As artless as Mr. Flanagan freely and apologetically admitted to being, it was quite astonishing: Are differing opinions on how to sentence criminals really beyond the bounds of discussion at the national broadcaster? At a public university?

And then, perhaps the bitterest pill: The right-wing Manning Centre struck Mr. Flanagan off the list of speakers at its fast-approaching conference, the annual gathering of what Preston Manning calls the “conservative family.”

Mr. Manning’s event attracts a very free speech-friendly audience. (The keynote speaker was Ron Paul, who is himself something of a heretic on anti-child pornography measures.) But in his address to the conference, Mr. Manning twisted the knife, warning against “intemperate and ill-considered remarks by those who hold … positions deeply but in fits of carelessness or zealousness say things that discredit … conservative governments, parties, and campaigns.” He explicitly cited Mr. Flanagan — but not, pointedly, by name.

You don’t have to like Mr. Flanagan to think what happened to him was pretty hideous.

On Feb. 28, 2013, the general consensus seemed to be that Tom Flanagan had torched his career. But the furor already seemed to have died down by the time of the Manning conference. And a year later — last month — Mr. Flanagan was back on the program, on an “authors’ panel,” flogging Winning Power. It was as if “The Incident” had never occurred.
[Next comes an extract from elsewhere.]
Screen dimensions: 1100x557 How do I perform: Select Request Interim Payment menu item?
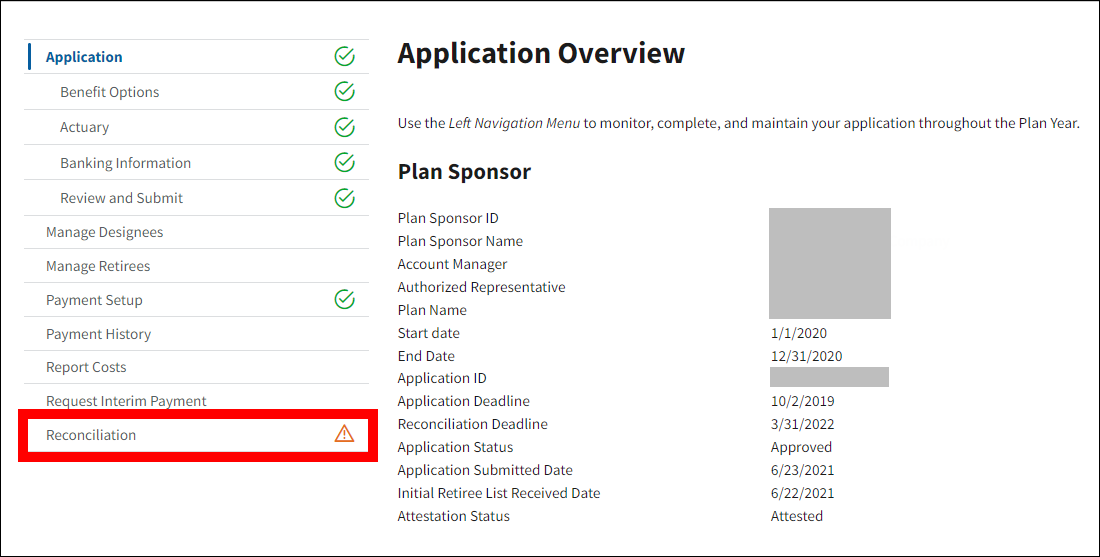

Before the conference, I asked Mr. Manning if he had any regrets about how he handled the affair. “There was no time to investigate it, hear both sides of the story,” he said, wistfully. (For the record, there was over a week do that.) “If we had had more time, in retrospect, that could have been handled better.”

Indeed. You don’t have to like Mr. Flanagan to think what happened to him was pretty hideous — if not in the political arena then certainly in the media and academic arenas, where free speech is supposed to be sacred. The contents of Persona Non Grata are under embargo, but I hope McLelland & Stewart won’t begrudge my saying it is not boring and has a lot to say — about free speech, about academic freedom, about political correctness.

I hope and suspect now that everyone has calmed down, it will be received in the contemplative spirit it’s intended. It will be intriguing, for example, to see if any of his denouncers publicly reconsider, if not their opinions, then theway they expressed them and the mob mentality of which they partook.

At the Manning Centre Conference, I asked Mr. Flanagan if we should worry about behaving like chimpanzees. He shrugged. “These are our cousins,” he said. “It helps to understand why ideas in themselves don’t triumph.” I suspect many of us would like to aim higher.